→ **Your goal**
Reproduce word for word the part of the announcement on federal marijuana enforcement that starts at "From August 2013" and stops after "maintained going forward.".

→ **Excerpted passage**
"""

Attorney General Rescinds Department of Justice Policy Regarding Federal Marijuana Enforcement
Policy directed federal law enforcement not to use resources to target individuals and businesses in compliance with state law
WASHINGTON — Attorney General Jeff Sessions has rescinded the Department of Justice policy that directed federal law enforcement not to target individuals or businesses that are in compliance with state law.
In a memo to federal prosecutors dated January 4, Sessions said, “In deciding which marijuana activities to prosecute under these laws with the Department’s finite resources, prosecutors should follow the well-established principles that govern all federal prosecutions. …. Given the Department’s well-established general principles, previous nationwide guidance specific to marijuana enforcement is unnecessary and is rescinded, effective immediately.”
From August 2013 until yesterday, the Department of Justice policy had been not to enforce federal marijuana laws against individuals or businesses in states that are complying with state medical or adult-use marijuana laws, provided that one of eight federal priorities is not implicated. A Department of Justice task force subcommittee on marijuana policy recommended in August that the policy described in the 2013 Cole memo be maintained going forward.

"""

→ **Material provided**
"""

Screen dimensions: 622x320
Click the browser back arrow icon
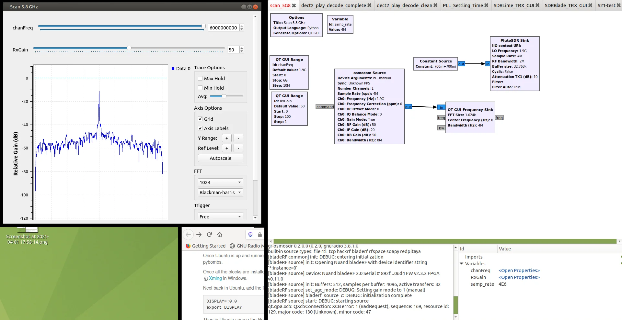pyautogui.click(x=188, y=235)
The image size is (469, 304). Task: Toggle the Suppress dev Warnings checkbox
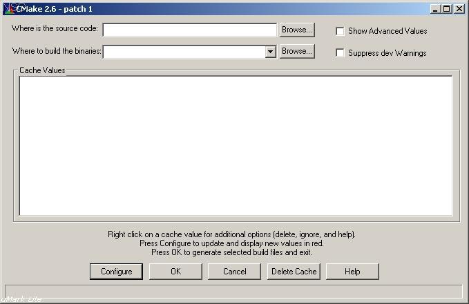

"""

→ **Response**
From August 2013 until yesterday, the Department of Justice policy had been not to enforce federal marijuana laws against individuals or businesses in states that are complying with state medical or adult-use marijuana laws, provided that one of eight federal priorities is not implicated. A Department of Justice task force subcommittee on marijuana policy recommended in August that the policy described in the 2013 Cole memo be maintained going forward.